AIM OF THE EXERCISE: Copy each of the items below word for word, leaving nothing out.

EXERCISE MATERIALS:

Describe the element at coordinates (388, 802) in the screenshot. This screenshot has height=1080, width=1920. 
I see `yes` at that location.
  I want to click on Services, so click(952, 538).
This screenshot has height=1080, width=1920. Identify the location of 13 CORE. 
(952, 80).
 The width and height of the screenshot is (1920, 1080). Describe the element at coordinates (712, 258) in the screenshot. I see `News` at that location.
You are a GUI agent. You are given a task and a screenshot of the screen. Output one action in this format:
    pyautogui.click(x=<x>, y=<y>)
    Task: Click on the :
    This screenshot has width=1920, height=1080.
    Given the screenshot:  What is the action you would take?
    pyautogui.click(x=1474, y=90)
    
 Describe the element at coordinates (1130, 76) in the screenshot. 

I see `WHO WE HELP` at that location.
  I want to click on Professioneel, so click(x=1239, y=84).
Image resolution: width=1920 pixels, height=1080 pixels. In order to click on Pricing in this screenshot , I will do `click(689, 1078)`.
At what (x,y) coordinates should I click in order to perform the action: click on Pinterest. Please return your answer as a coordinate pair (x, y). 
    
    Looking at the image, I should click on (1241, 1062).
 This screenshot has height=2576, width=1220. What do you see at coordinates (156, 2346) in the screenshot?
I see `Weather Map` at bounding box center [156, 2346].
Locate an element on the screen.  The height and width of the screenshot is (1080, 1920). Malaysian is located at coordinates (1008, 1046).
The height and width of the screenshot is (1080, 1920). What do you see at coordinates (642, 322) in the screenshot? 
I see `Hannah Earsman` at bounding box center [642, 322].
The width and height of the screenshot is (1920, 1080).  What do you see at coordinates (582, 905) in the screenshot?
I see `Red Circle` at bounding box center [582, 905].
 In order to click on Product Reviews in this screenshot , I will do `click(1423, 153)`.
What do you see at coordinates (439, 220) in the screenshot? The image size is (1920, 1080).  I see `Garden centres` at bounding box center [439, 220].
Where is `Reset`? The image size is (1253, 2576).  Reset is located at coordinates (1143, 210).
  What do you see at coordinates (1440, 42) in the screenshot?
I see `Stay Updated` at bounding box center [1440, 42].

IN RESPONSE:
Describe the element at coordinates (388, 802) in the screenshot. This screenshot has height=1080, width=1920. 
I see `yes` at that location.
  I want to click on Services, so click(952, 538).
This screenshot has height=1080, width=1920. Identify the location of 13 CORE. 
(952, 80).
 The width and height of the screenshot is (1920, 1080). Describe the element at coordinates (712, 258) in the screenshot. I see `News` at that location.
You are a GUI agent. You are given a task and a screenshot of the screen. Output one action in this format:
    pyautogui.click(x=<x>, y=<y>)
    Task: Click on the :
    This screenshot has width=1920, height=1080.
    Given the screenshot:  What is the action you would take?
    pyautogui.click(x=1474, y=90)
    
 Describe the element at coordinates (1130, 76) in the screenshot. 

I see `WHO WE HELP` at that location.
  I want to click on Professioneel, so click(x=1239, y=84).
Image resolution: width=1920 pixels, height=1080 pixels. In order to click on Pricing in this screenshot , I will do `click(689, 1078)`.
At what (x,y) coordinates should I click in order to perform the action: click on Pinterest. Please return your answer as a coordinate pair (x, y). 
    
    Looking at the image, I should click on (1241, 1062).
 This screenshot has height=2576, width=1220. What do you see at coordinates (156, 2346) in the screenshot?
I see `Weather Map` at bounding box center [156, 2346].
Locate an element on the screen.  The height and width of the screenshot is (1080, 1920). Malaysian is located at coordinates (1008, 1046).
The height and width of the screenshot is (1080, 1920). What do you see at coordinates (642, 322) in the screenshot? 
I see `Hannah Earsman` at bounding box center [642, 322].
The width and height of the screenshot is (1920, 1080).  What do you see at coordinates (582, 905) in the screenshot?
I see `Red Circle` at bounding box center [582, 905].
 In order to click on Product Reviews in this screenshot , I will do `click(1423, 153)`.
What do you see at coordinates (439, 220) in the screenshot? The image size is (1920, 1080).  I see `Garden centres` at bounding box center [439, 220].
Where is `Reset`? The image size is (1253, 2576).  Reset is located at coordinates (1143, 210).
  What do you see at coordinates (1440, 42) in the screenshot?
I see `Stay Updated` at bounding box center [1440, 42].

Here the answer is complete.